Jan. 29 marks the 94th anniversary of The Seeing Eye, the world’s oldest, most sustainable guide dog training school in the United States. Co-founded by Morris Frank and Dorothy Harrison Eustis, The Seeing Eye’s lasting success is the result of tireless pioneers whose courage, empathy and ambition laid the groundwork for making the entire world accessible to the blind.

Morris Frank with his beloved guide dog Buddy
Photos courtesy of The Seeing Eye

In 1929, while training military and police dogs in Switzerland, American Dorothy Eustis became curious about a European teaching center working with German Shepherds to serve as guides for blinded soldiers. Eustis made the journey to Potsdam, Germany, to see for herself. After three months of observation, Eustis penned an article titled “The Seeing Eye” in The Saturday Evening Post extolling the program’s success.

“It is little short of marvelous how a raw dog can be taken into the school and in four months be turned out a blind leader, and the miracle is that the dog so perfectly assimilates his instruction,” she wrote.

The widely circulated Post article reached Morris Frank, a 20-year-old Tennessee man who had been blinded by two separate childhood accidents. Frank composed a reply to Eustis, expressing his wish to have his own guide dog and to introduce a similar program in the United States.

Arrangements were made for Frank’s travel to Switzerland, where he was paired with Elliott Humphrey, a self-taught animal trainer who worked for Eustis, and Buddy, the female German Shepherd who would become the first seeing eye dog in the United States.

After five weeks of training, Frank and Buddy returned home to show the world what independence for the sightless could look like. With reporters in tow, Frank and Buddy gallantly made their way through a New York City intersection deemed so dangerous it was known as “Death Street.” Their triumphant crossing was succinctly summed up by Frank in a one-word telegram to Eustis: “Success.”

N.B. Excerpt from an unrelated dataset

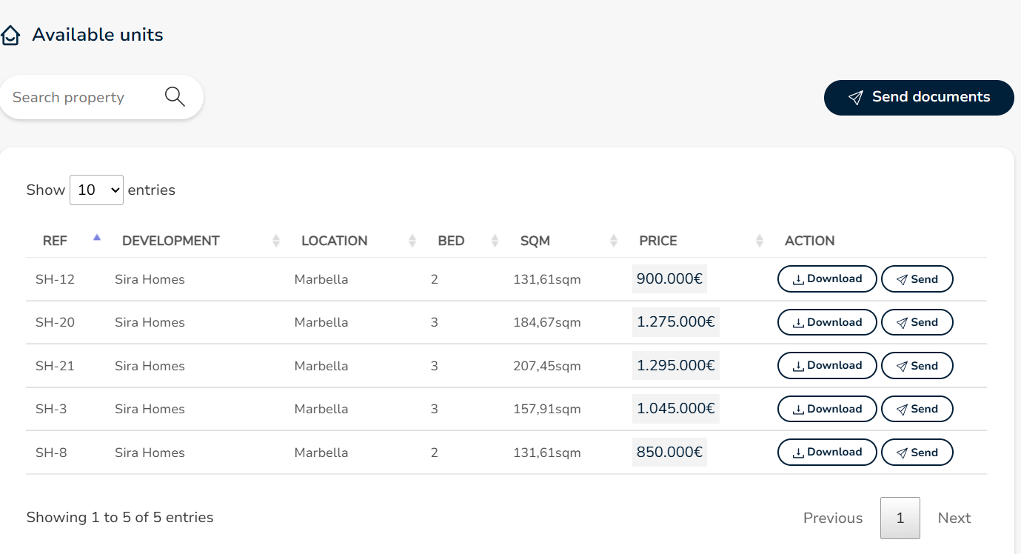Sort table by REF column
This screenshot has height=554, width=1021.
(x=56, y=241)
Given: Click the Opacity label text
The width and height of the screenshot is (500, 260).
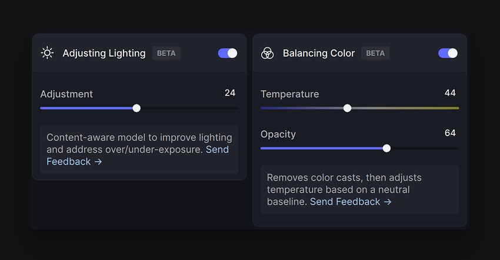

Together, Eustis, Humphrey and Frank set forth to establish The Seeing Eye, the first dog guide school in the United States. In the years that followed, Frank had six more German Shephard guide dogs, all named Buddy. The remainder of his life was dedicated to spreading the word that freedom is an option for blind people.

On a visit to the White House, Frank shared this philosophy: “To fight the tyranny the blind impose on themselves — self-pity — and to teach them how to see, with their minds.”